Junio se despide con caídas cercanas al 32% en las matriculaciones de vehículos eléctricos

Junio se despide con caídas cercanas al 32% en las matriculaciones de vehículos eléctricos

l mes de junio se despide con unas caídas del 31,7% en las matriculaciones de turismos eléctricos debido, en parte, a la “falta de una gestión más homogénea de los fondos del Moves 2020”, según fuentes a Asociación Empresarial para el Desarrollo e Impulso del Vehículo Eléctrico (AEDIVE) y la Asociación Nacional de Vendedores de Vehículos a Motor, Reparación y Recambios (GANVAM), que confirman que en lo que va de año se han detectado 5.206 unidades matriculadas, a lo que hay que sumarle el saldo negativo detectado en los vehículos eléctricos de dos ruedas.
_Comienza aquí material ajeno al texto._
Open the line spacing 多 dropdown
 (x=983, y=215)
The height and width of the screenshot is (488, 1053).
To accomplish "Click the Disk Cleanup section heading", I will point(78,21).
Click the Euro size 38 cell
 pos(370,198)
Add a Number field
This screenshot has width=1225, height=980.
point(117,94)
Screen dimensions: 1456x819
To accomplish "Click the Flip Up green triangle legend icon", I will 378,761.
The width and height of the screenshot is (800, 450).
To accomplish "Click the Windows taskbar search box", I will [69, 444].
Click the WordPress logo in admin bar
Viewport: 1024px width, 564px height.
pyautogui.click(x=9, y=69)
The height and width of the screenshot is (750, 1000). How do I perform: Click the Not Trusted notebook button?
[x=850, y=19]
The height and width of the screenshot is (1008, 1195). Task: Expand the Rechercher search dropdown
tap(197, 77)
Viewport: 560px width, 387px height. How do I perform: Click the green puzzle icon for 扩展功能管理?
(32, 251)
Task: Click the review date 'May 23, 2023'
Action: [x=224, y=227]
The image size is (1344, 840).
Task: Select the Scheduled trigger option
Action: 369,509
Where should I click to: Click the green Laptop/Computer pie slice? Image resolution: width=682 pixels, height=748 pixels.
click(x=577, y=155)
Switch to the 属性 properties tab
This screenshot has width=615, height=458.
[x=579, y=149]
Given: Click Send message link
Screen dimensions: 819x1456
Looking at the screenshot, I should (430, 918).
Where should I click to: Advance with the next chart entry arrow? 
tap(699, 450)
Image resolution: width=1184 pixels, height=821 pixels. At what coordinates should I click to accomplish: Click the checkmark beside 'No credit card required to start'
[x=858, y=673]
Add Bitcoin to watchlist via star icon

Mayor agilidad en la tramitación de las ayudas

Pese a que las bases del Moves 2020 aparecieron publicadas en el BOE del pasado día 17 de junio, el impacto no ha llegado al mercado, ya que las empresas, que concentran el 60% de las matriculaciones, están a la espera de que las Comunidades Autónomas publiquen en sus respectivos boletines las condiciones específicas de los planes para acceder a esas ayudas, así como los mecanismos para solicitarlas.

Esta situación podría generar una paralización en las ventas de no remediarse, por eso, tanto AEDIVE como GANVAM reclaman mayor agilidad de las autonomías a la hora de acceder a la tramitación y publicación de ayudas. Raúl Palacios, presidente de GANVAM, defiende que “ahora que se ha conseguido incorporar mejoras para las empresas como la eliminación de la exigencia del achatarramiento o la flexibilidad para gestionar las adquisiciones por renting, no podemos perder meses en la tramitación de las ayudas, máxime después de que el confinamiento haya roto el ritmo de matriculaciones, rebajando de 65.000 a 40.000 las previsiones de cierre para 2020”.

Por su parte, el director general de AEDIVE, Arturo Pérez de Lucia, apunta que “democratizar la movilidad significa facilitar el acceso a vehículos eléctricos de última tecnología a ciudadanos cuya situación económica, y más por los efectos de la Covid-19, les impide adquirir cualquier vehículo nuevo y mantener en condiciones el que tengan en propiedad, lo que genera costes recurrentes para las familias y supone un peligro para la seguridad vial”. Sugiere que “una iniciativa, muy sencilla de articular, supondría eliminar vehículos viejos liberando espacio público y reduciendo atascos, pues en la mayoría de los casos, el vehículo en propiedad permanece el 80% de su tiempo parado, y la renovación de un parque de vehículos de movilidad compartida en constante movimiento, que cada tres años se actualiza, frente a los 13 años de media de edad que tienen los vehículos en manos de la propiedad privada”.